**Document text:**
_ _ _ _

These Terms of Service (Terms) govern access to and use of the AMPthilly websites, applications, APIs, and related services (collectively, the Services) provided by Ampthilly AB, organisationsnummer 559588-0724, with registered office at Bjännberg 121, 905 72 Hörnefors, Sweden (we, us, our, or AMPthilly), at https://ampthilly.com, https://app.ampthilly.com, and related subdomains.
By creating an Account, clicking to accept, or using the Services, you agree to these Terms, our Privacy Policy, our Cookie Policy, and our Data Processing Addendum. If you do not agree, do not use the Services.
The Services are intended for organisations and for individuals acting in a business, professional, or organisational capacity. They are not directed at consumers. If you use the Services on behalf of an organisation, you represent that you have authority to bind that organisation, and you and Customer refer to that organisation.
1. Definitions
- Account - the workspace and credentials registered for the Services.
- Content - data, files, images, documents, text, and other materials you or your users submit to, generate in, or store in the Services, excluding our platform software and documentation.
- AI Features - features that use artificial intelligence or large language models, including the in-product assistant that answers questions.
- Client User - a user invited with a client or equivalent limited-access role.
- Order - an online subscription selection, order form, statement of work, or other commercial document that specifies plan, price, term, or custom terms.
- Subscription - paid access to the Services for a defined billing period.
If an Order conflicts with these Terms, the Order prevails for the conflicting subject matter only.

_ _ _ _

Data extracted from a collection
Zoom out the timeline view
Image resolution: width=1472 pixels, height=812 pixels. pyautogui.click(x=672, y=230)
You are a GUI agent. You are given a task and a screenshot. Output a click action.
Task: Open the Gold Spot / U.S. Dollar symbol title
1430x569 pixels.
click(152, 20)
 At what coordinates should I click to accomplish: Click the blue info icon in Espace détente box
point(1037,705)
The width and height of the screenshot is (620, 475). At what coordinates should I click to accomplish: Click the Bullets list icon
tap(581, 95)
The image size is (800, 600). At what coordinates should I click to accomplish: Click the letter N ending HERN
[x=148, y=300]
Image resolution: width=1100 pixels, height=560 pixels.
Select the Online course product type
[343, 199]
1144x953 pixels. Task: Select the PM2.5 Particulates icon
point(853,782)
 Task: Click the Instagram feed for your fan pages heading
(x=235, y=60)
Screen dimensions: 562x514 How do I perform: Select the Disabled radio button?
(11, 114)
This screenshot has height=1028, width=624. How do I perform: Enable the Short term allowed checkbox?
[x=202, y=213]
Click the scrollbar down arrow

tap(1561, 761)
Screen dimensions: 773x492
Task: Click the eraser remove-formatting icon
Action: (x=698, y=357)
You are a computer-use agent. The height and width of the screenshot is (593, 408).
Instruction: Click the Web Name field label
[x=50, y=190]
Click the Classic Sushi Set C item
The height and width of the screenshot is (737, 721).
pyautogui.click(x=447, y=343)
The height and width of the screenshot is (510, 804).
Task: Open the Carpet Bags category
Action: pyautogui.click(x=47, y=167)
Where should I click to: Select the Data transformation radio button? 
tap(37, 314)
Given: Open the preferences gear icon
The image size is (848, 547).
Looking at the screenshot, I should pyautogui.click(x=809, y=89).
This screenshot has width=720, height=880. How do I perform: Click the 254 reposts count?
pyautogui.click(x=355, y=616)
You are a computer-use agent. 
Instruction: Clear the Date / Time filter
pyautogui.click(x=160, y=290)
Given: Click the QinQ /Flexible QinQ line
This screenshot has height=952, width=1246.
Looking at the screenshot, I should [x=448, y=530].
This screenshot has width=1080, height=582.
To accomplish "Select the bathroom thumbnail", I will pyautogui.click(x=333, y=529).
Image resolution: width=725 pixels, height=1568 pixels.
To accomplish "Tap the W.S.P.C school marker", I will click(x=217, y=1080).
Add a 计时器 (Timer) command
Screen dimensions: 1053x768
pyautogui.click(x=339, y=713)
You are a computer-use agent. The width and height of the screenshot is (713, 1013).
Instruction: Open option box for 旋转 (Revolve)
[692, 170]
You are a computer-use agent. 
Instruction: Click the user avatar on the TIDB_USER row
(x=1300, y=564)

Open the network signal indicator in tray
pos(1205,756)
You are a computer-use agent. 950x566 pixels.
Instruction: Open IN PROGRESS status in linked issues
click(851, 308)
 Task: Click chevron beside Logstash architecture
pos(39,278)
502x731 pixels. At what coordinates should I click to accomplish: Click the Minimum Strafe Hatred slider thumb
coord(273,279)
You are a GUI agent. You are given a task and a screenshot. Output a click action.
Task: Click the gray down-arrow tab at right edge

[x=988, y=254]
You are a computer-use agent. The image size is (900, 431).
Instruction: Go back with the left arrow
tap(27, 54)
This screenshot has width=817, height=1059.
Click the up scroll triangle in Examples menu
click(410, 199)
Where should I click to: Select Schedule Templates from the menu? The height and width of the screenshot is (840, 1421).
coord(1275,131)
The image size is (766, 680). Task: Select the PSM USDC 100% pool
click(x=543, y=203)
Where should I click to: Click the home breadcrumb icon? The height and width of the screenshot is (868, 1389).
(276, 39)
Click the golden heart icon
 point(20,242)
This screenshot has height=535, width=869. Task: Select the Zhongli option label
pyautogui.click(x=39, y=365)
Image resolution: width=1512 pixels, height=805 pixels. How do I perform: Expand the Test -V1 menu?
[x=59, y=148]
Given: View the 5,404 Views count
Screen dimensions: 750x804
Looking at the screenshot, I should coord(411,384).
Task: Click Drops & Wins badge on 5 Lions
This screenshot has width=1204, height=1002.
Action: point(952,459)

_ _ _ _

**Task statement:**
Continue the AMPthilly Terms of Service above, starting right after their last sentence.

**Exercise answer:**
2. Corporate succession, rebranding, and transfer of the Services
AMPthilly may change its legal name, corporate form, branding, or assign these Terms and its rights and obligations to an affiliate or successor (including in connection with a merger, acquisition, reorganisation, or sale or transfer of the AMPthilly business or the Services to another company).
Any such change does not terminate or invalidate these Terms or your Subscription. Your rights and obligations continue with the entity that operates the Services. We will post notice of material changes on our legal pages and, where appropriate, notify Account administrators by email.
References to AMPthilly or Ampthilly AB in these Terms, the Privacy Policy, Cookie Policy, or DPA shall be read as referring to the then-current entity performing the Services.
3. Eligibility and accounts
You must be at least 18 years old (or the age of majority where you live) and able to form a binding contract. You will provide accurate registration information and keep it current. You are responsible for safeguarding credentials and for all activity under your Account, including activity by your users. Notify us promptly at hello@ampthilly.com if you suspect unauthorised access.
Customers designate administrators who may invite users, configure settings, manage billing, and control access. The Customer is responsible for administrator actions and for revoking access when individuals should no longer use the Services.
4. The Services, AI Features, and changes
AMPthilly provides cloud software for asset tracking, assignments, labels, workflows, service desk, approvals, maintenance context, and related features as described on our website and in-product documentation. Features vary by plan.
AI Features. The Services include AI Features that generate responses based on your Content and your inputs. You acknowledge that:
- AI output may be inaccurate, incomplete, or misleading, and must not be relied upon as legal, financial, safety, medical, or other professional advice, or as the sole basis for any significant decision. You are responsible for reviewing and verifying AI output before relying on it.
- We do not use your Content to train, fine-tune, or improve our own or any third party’s foundation or generative AI models. Your Content is processed by AI Features only to provide the response to you.
- AI Features are delivered with the assistance of Google (the Gemini API) acting as a subprocessor, as described in the Privacy Policy and DPA.
Changes. We may modify non-material aspects of the Services, provided we do not materially reduce the core functionality of a paid Subscription during a prepaid term without a remedy described in your Order or required by applicable law. We may add, change, or remove AI Features and other functionality over time.
Maintenance. We may perform maintenance that causes temporary unavailability. Where practicable, we will give advance notice for planned maintenance that materially affects availability.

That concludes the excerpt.